Pourquoi l’ochratoxine A se retrouve-t-elle dans le café ?

Le café est, après les céréales et le vin, l’une des principales sources d’exposition à l’OTA dans l’alimentation européenne. Plusieurs facteurs expliquent cette contamination récurrente.

Le séchage des grains verts

Après la récolte, les cerises de café doivent être séchées rapidement pour faire descendre leur taux d’humidité sous les 12 %. Si le séchage est trop lent, mal géré ou réalisé en saison des pluies, les moisissures s’installent et produisent de l’OTA. Les méthodes industrielles à grande échelle, en particulier dans les pays à climat humide, sont les plus à risque.

Le stockage et le transport

Le café vert voyage souvent plusieurs semaines en conteneur maritime avant d’arriver en Europe. Une simple variation de température entre le jour et la nuit peut générer de la condensation à l’intérieur du conteneur et créer un microclimat humide propice au développement fongique.
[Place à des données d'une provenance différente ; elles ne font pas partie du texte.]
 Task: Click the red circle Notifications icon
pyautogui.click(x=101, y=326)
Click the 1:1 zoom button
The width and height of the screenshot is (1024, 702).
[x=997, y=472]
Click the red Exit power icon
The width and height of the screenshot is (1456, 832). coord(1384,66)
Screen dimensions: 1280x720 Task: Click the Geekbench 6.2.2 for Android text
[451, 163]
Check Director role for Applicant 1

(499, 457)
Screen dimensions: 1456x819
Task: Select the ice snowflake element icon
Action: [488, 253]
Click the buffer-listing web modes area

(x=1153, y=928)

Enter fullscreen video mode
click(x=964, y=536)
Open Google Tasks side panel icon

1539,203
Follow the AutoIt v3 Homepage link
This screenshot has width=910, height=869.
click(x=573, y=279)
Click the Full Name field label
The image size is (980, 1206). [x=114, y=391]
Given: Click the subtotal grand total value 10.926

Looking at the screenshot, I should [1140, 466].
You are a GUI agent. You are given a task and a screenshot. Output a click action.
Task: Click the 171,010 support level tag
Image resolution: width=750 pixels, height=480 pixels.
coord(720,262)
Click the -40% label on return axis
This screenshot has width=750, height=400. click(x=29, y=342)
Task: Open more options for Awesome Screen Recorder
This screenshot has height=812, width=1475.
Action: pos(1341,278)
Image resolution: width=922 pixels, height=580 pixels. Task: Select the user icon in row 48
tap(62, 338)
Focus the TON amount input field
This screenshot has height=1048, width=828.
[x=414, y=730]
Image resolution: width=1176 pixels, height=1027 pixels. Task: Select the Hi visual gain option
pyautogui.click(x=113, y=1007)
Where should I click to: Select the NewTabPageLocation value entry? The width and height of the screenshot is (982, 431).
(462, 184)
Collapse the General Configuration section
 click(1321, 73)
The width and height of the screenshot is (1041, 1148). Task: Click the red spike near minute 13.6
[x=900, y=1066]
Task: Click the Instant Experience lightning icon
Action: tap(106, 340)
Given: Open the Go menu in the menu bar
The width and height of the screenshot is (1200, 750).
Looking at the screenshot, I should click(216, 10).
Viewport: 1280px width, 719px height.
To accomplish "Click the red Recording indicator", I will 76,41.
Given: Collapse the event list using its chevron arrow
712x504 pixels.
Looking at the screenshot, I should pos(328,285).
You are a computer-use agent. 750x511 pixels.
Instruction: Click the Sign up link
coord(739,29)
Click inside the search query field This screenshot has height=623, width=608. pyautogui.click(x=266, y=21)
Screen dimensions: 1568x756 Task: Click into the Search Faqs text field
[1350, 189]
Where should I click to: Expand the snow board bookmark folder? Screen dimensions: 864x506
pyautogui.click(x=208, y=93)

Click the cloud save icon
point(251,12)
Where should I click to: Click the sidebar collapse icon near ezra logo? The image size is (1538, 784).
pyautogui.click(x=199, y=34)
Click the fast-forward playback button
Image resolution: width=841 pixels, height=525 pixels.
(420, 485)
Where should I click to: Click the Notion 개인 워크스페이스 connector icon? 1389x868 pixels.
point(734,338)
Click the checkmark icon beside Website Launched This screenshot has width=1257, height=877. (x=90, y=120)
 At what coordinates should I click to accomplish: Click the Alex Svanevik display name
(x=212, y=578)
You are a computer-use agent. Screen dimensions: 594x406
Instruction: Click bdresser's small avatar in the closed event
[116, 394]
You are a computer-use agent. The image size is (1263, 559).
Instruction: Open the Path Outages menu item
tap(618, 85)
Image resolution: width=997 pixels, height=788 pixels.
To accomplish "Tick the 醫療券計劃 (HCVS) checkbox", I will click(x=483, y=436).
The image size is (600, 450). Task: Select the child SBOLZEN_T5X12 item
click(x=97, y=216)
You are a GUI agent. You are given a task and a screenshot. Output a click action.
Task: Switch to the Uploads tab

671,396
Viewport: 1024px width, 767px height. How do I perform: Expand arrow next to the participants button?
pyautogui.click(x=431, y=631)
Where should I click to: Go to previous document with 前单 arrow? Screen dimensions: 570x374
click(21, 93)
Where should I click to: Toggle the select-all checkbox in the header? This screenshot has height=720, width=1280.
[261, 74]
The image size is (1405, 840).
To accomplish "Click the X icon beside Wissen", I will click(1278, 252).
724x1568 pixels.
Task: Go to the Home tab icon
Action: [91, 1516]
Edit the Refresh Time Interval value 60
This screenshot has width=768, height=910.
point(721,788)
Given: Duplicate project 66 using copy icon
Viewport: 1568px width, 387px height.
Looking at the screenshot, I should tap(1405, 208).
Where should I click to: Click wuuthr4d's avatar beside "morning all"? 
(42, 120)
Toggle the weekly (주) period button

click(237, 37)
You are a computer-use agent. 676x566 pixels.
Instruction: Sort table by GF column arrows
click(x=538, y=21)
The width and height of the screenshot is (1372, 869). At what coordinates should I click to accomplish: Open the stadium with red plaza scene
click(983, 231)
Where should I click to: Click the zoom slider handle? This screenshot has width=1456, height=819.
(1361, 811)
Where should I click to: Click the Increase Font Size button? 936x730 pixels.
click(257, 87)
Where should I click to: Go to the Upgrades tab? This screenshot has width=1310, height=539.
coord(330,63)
Les sacs de jute mal aérés sont particulièrement concernés.

Le café décaféiné, un cas particulier

Plusieurs études ont relevé des taux d’OTA plus élevés dans certains cafés décaféinés. Le procédé de décaféination peut, selon la méthode utilisée, fragiliser la barrière naturelle du grain et favoriser la prolifération de moisissures si la chaîne du froid n’est pas parfaitement maîtrisée.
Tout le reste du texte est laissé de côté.